Alzheimer’s Disease (AD) is the most common neurodegenerative disease and the 6thleading cause of death in the US. One neurological marker of AD is the deposition of extracellular plaques composed of aggregates of the amyloid-β (Aβ) protein. As described by the amyloid cascade hypothesis, Aβ aggregation follows a nucleation-dependent pathway, beginning with protein monomer forming nuclei that grow into soluble aggregates and proceed to form the insoluble fibrils deposited in AD brain. In turn, these aggregate species are associated with increased intracellular reactive oxygen species (ROS) as well as cellular apoptosis. While such understanding of AD pathogenesis has increased significantly, AD remains the one disease in the top 10 that has no therapy, prevention, or cure. Among the most effective pharmaceuticals, 15% have been developed based on natural compounds or their derivatives. Thus, novel AD therapies can be developed and improved if natural compounds can be identified that effectively inhibit Aβ aggregation. Soy isoflavones (SIF), a subclass of naturally occurring polyphenols, are known for their beneficial effects in a myriad of diseases and cancers. While other subclasses of polyphenols have been studied for their ability to modulate Aβ growth and toxicity, SIFs remain unexplored. Here, four SIFS are studied for their ability to alter key steps in the Aβ aggregation pathway: genistein (GEN), genistin (O-GEN), daidzein (DEN), and daidzin (O-DEN). These compounds vary in hydroxylation as well as glycosylation on the fused center ring structure.
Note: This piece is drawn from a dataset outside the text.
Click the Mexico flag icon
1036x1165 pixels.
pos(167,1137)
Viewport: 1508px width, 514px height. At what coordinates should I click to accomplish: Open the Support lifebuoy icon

To examine the earliest stages of aggregation, Aβ oligomerization was induced by combining DMSO-solubilized Aβ1-42 with a 10-fold excess of inhibitor followed by dilution into PBS. Oligomer formation was monitored via SDS-PAGE and Western blotting to quantify oligomer size. Additionally, oligomer samples were loaded onto APTES treated mica for AFM imaging. To study the overall process of aggregation, SEC-purified Aβ1-40 was agitated with physiological salt in the presence of a 10-fold excess of compound and monitored using thioflavin T to detect aggregate β-sheet structure. Results were quantified as fold extension in lag time and reduction in equilibrium plateau. At terminal time points, samples were loaded onto copper grids for TEM imaging of fibril morphology. The antioxidant capacity of SIFs was evaluated using the OxiSelectTM Oxygen Radical Antioxidant Capacity (ORAC) assay. To confirm the antioxidant action of SIFs in cell culture, SH-SY5Y human neuroblastoma cells were treated simultaneously with SIFs and oligomers formed in the absence of SIFs. Cells were incubated with DCFH-DA, a probe that decomposes into fluorescent DCF in the presence of intracellular ROS, allowing for quantification of reduction in intracellular ROS.
When present during oligomerization, all SIFs reduced the amount of 25-100 kDa oligomers in size, while only GEN and O-DEN significantly reduced the amount larger 100-250 kDa oligomers. Additionally, GEN, O-GEN, DEN, and O-DEN increased the amount of monomer, trimer, and tetramer species. Together, these results suggest that SIFs keep small Aβ aggregates from progressing to larges sizes. In monomer aggregation, a corresponding effect was observed in lag extension. Through AFM and TEM, visual morphology changes were also apparent in oligomer and burblier aggregates, respectively. SIFs were also good antioxidants that were able to modulate Aβ-induced ROS.
In conclusion, all SIFs tested exhibit an effect on Aβ oligomerization and aggregation, as well as intracellular ROS, suggesting their potential as dual action therapies. Future work will determine the effect of SIFs on Aβ-induced cellular apoptosis to confirm that these drug-like compound properties have therapeutic potential.